1. Injects facets into tool calls - Ensures search and aggregation tools receive the filter parameters
2. Makes the LLM aware of filters - Adds context to the system message so the LLM understands it's working with filtered data
3. Persists facets in conversation state - Maintains filter context throughout the entire conversation

To apply facets to a chat conversation, include them in the initial request:

{
  "question": "What photography is available?",
  "facets": [
    {"subject.label": "Nigeria"},
    {"collection.title.keyword": "E. H. Duckworth Photograph Collection"},
    {"work_type.keyword": "Image"}
  ],
  "auth": "jwt-token",
  "ref": "abc123"
}

• Extends LangGraph's MessagesState to include a facets field
• Persists facets throughout the conversation using LangGraph's state management
• Allows facets to be accessed at any point in the conversation flow

class SearchAgentState(MessagesState):
    """Extended state that includes facets context for the search agent."""
    facets: Optional[List[dict]] = None

• Automatically injects facets into search and aggregate tool calls
• Uses facets from state if available, falls back to instance facets
• Preserves existing facets if already present in tool arguments
• Only injects into tools that support facet filtering

When facets are present, the system automatically enhances the system message with context like:

IMPORTANT CONTEXT: The user's search is currently filtered/scoped to specific content.
▬▬▬
[What this exercise asks]
(1) Please copy the facets text from "When facets are" to "to specific content." without any change.
(2) Answer these questions from the facets text, one line each:
(a) What field does SearchAgentState add to LangGraph's MessagesState?
(b) In the sample request, what value is given for "work_type.keyword"?
(c) What happens to facets that are already present in tool arguments?

[Exercise data]
▬▬▬
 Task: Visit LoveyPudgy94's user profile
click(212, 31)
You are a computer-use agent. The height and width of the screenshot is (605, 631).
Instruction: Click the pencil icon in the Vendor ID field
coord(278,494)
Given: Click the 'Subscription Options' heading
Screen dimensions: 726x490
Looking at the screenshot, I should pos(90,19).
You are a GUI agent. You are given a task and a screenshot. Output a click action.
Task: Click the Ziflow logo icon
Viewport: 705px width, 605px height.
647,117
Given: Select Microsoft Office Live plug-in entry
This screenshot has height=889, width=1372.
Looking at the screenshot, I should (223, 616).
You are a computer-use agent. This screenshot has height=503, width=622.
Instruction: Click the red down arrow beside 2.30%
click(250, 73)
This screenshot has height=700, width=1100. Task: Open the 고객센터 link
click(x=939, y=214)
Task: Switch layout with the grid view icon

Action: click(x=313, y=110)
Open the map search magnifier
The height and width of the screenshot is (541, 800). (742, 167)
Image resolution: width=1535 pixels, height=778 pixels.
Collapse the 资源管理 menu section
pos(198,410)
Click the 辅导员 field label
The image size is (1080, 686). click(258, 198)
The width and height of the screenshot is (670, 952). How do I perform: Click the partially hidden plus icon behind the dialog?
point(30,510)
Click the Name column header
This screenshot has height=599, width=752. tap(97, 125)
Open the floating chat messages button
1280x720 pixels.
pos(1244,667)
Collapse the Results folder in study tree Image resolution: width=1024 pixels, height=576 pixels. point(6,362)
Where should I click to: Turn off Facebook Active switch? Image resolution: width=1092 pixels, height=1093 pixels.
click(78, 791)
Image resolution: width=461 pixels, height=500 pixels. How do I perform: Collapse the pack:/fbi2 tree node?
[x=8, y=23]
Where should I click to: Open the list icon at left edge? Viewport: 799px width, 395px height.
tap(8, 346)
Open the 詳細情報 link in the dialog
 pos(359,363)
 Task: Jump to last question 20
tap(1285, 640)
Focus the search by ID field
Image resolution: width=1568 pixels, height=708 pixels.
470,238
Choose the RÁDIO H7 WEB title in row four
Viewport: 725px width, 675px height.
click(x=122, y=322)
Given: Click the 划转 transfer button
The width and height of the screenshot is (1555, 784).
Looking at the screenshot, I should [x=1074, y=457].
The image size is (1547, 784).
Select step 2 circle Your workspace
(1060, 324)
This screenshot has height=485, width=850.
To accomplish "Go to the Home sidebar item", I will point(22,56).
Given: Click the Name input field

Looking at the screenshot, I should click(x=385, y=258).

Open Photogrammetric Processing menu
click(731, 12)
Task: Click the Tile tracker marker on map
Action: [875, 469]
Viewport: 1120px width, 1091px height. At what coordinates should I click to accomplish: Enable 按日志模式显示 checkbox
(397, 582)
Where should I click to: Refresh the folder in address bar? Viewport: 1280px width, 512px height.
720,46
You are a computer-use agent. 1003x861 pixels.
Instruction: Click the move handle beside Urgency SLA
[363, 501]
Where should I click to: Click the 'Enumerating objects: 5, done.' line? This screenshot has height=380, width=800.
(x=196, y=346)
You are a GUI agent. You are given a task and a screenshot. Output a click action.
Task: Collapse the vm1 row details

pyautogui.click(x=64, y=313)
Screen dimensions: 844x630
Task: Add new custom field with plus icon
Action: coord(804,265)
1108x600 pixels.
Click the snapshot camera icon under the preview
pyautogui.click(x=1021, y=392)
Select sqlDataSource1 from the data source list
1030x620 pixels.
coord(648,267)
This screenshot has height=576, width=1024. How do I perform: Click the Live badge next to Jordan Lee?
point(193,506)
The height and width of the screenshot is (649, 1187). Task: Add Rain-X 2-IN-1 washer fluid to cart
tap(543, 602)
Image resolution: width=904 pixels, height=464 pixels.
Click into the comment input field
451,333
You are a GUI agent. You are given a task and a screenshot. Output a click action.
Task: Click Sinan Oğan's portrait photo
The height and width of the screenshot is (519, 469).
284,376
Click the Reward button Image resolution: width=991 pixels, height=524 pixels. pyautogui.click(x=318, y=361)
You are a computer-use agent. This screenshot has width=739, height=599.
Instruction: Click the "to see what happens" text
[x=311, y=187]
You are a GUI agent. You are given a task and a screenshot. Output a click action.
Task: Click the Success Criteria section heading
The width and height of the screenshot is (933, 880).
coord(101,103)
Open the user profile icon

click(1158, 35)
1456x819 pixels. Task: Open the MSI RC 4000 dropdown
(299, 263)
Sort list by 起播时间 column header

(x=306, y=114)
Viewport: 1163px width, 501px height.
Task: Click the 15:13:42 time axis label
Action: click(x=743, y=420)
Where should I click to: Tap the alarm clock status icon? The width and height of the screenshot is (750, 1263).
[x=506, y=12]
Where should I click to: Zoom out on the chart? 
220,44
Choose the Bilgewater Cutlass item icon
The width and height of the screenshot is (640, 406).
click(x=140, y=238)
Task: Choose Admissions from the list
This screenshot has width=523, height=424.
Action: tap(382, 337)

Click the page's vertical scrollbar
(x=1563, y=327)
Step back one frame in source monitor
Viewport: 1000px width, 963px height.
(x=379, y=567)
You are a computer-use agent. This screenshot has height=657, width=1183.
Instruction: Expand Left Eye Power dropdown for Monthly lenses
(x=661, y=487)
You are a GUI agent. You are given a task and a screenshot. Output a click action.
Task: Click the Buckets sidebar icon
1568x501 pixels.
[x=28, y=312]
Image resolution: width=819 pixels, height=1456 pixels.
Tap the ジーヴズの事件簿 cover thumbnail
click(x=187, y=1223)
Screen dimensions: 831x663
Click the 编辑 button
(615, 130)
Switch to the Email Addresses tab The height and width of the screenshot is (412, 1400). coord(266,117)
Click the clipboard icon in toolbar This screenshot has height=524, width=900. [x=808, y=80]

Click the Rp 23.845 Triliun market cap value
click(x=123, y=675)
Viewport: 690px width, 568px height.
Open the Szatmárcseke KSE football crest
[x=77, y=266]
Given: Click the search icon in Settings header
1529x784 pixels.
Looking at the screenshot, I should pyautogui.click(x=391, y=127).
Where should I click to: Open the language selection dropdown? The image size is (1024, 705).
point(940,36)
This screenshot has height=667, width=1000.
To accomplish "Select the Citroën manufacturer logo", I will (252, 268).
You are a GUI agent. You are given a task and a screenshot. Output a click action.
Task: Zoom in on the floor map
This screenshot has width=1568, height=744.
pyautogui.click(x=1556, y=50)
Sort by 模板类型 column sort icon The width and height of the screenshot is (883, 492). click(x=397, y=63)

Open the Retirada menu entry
▬▬▬
[Responses for each task]
(1)
When facets are present, the system automatically enhances the system message with context like:

IMPORTANT CONTEXT: The user's search is currently filtered/scoped to specific content.

(2)
(a) A facets field (Optional[List[dict]], defaulting to None).
(b) "Image".
(c) They are preserved.